At work my pace is 100km/hour as well. Recently, my team had had enough, and told me in no uncertain terms to slow down.
I realised these two outcomes were connected. I had to change my way of living – and slow down. This is not an easy thing for me to do.
Why is it so important to pace myself better?
I realise that not everything must be done today. I need to focus on what’s important, and spend time slowly achieving those things. But when I’m used to trying to do 100 things at once, how do I prioritise?

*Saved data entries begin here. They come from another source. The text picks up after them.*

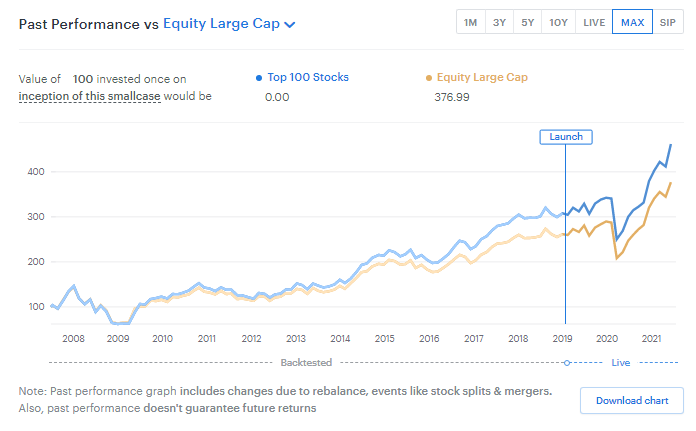Image resolution: width=696 pixels, height=431 pixels.
Task: Click the circle marker on the Live timeline
Action: [566, 362]
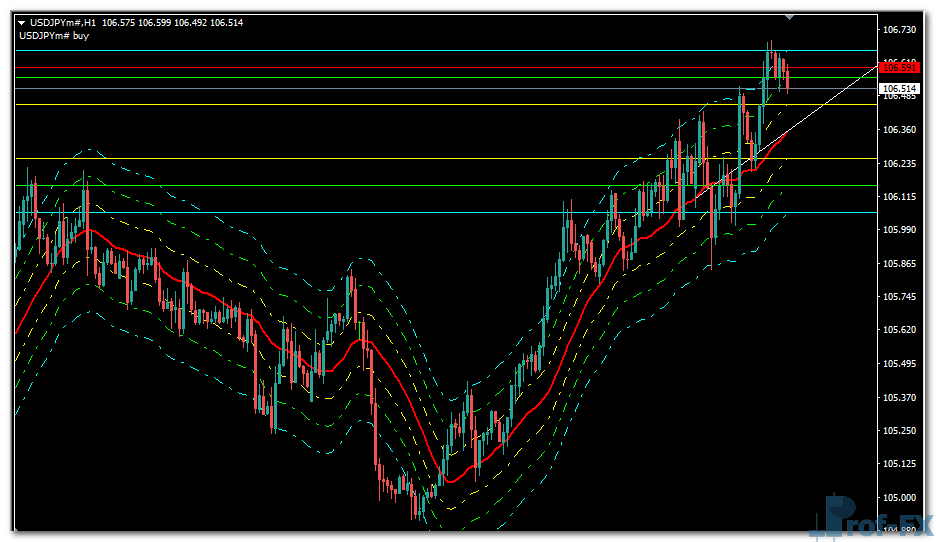Click the 106.730 price scale label
This screenshot has width=936, height=542.
click(x=900, y=30)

- One solution is to tackle three action items only each day, aside from the essential chores of life. I can decide the night before what the three important tasks for the next day will be, and commit to doing them. I can take on the hardest thing first, when I’m freshest, and if something becomes overwhelming, I can break it down into smaller parts, and sort them one at a time.
- I need to take the noise out of my life, and gain clarity and perspective. By simplifying my approach to life and figuring out what is most important to me, I can focus on the things that I enjoy and which benefit others, without getting distracted by clutter.
- If I say “no” more often, then my workload will decrease! Saying “no” doesn’t mean I don’t care, it means I can’t do this right now because I know that taking on too much may result in nothing getting done properly.
So now I am back training for my first marathon, which will be run in 2019 – lots of time to train slowly. Plus, who cares whether I run under 3½ hours. What’s important is that I finish.